==== INFORMATION SUPPLIED ====

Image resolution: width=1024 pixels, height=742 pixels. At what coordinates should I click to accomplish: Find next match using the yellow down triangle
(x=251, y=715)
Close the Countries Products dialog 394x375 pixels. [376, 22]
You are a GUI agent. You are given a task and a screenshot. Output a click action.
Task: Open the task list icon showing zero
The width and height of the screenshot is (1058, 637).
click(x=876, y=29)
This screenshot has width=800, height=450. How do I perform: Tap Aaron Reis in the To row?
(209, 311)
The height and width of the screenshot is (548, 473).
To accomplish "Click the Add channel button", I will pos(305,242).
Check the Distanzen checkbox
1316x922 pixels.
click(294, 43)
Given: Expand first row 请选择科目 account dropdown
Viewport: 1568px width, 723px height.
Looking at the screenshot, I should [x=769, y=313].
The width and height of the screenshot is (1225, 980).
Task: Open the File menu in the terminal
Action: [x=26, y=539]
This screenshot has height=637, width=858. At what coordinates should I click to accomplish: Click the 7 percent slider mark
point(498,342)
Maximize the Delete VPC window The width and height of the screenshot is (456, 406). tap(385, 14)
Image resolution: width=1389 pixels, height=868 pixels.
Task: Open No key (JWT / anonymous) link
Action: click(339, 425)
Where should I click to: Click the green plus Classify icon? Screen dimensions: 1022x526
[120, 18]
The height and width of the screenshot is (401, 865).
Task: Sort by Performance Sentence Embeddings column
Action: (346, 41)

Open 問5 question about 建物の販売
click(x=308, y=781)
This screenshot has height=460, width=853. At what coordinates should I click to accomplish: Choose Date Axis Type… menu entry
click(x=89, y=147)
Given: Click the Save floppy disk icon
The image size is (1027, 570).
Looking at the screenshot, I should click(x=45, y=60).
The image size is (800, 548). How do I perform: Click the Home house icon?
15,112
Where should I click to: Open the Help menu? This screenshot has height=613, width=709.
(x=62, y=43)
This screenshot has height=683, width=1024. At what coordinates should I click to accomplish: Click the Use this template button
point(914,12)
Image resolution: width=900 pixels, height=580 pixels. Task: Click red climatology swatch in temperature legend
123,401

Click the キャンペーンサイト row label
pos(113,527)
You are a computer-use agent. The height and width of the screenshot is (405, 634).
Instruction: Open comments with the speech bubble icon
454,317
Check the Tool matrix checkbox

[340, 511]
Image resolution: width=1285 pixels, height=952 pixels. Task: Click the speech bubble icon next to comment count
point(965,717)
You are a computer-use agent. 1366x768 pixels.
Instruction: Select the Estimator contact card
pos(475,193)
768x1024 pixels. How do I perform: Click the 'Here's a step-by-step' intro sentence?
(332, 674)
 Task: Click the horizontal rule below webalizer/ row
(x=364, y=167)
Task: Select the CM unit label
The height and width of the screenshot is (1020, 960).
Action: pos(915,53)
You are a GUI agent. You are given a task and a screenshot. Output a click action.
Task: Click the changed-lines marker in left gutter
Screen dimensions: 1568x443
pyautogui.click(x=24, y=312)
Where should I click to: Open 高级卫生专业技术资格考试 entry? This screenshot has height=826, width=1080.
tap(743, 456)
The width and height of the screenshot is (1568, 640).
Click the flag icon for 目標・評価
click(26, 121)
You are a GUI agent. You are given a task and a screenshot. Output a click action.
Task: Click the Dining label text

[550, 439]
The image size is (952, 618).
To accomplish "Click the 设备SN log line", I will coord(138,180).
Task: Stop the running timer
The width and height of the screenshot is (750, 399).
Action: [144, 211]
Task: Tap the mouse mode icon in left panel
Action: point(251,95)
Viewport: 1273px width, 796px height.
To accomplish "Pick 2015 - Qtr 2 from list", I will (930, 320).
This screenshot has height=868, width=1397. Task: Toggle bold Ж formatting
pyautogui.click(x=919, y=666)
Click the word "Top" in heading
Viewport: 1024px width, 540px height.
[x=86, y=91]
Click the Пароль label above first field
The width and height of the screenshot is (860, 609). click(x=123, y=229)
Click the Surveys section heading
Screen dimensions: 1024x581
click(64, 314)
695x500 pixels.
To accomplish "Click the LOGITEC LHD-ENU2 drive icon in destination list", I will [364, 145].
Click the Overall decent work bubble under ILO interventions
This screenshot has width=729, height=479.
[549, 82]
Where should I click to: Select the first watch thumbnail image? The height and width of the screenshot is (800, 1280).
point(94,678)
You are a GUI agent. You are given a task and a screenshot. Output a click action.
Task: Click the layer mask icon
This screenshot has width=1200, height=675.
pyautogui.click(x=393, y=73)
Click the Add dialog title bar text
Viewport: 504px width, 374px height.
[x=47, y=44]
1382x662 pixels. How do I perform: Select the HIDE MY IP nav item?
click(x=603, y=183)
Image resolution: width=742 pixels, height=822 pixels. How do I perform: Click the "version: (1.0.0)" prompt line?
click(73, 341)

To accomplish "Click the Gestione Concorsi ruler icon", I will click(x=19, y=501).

====

● **WHAT YOU NEED TO DO**:
Within the entries above, count the lines that include "computer". The answer is that number alone.

● **EXPECTED OUTPUT**:
2